*** Opening Data records ***

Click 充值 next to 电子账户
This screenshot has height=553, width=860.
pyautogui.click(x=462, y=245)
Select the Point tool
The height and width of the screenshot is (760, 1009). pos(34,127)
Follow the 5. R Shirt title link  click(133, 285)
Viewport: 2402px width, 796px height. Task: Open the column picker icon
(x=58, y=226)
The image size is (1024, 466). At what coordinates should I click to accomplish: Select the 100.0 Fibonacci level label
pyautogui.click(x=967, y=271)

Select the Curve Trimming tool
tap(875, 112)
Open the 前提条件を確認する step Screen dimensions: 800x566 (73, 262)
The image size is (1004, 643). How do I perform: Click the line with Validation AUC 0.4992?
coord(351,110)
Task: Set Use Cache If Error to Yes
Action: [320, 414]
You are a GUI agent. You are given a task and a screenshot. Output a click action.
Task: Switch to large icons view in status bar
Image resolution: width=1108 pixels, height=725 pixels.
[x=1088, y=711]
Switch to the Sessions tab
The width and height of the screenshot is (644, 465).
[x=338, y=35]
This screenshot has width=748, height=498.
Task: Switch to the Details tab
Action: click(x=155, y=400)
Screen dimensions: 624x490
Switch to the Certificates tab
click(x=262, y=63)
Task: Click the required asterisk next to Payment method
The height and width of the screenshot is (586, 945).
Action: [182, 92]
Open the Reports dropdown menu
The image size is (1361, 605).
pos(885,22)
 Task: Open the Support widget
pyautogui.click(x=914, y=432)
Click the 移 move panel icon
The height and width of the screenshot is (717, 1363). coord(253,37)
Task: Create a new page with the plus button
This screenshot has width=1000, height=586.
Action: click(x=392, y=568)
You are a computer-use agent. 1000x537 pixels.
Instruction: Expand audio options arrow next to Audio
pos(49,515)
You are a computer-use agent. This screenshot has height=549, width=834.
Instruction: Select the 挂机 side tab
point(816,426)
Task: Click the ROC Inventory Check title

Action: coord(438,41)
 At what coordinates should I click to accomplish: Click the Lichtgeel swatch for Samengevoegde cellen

*** Closing Data records ***

__Exercise directions__
All lines above containing the string "dimensions": copy each one.

__Reply to the exercise__
Open the 前提条件を確認する step Screen dimensions: 800x566 (73, 262)
Screen dimensions: 624x490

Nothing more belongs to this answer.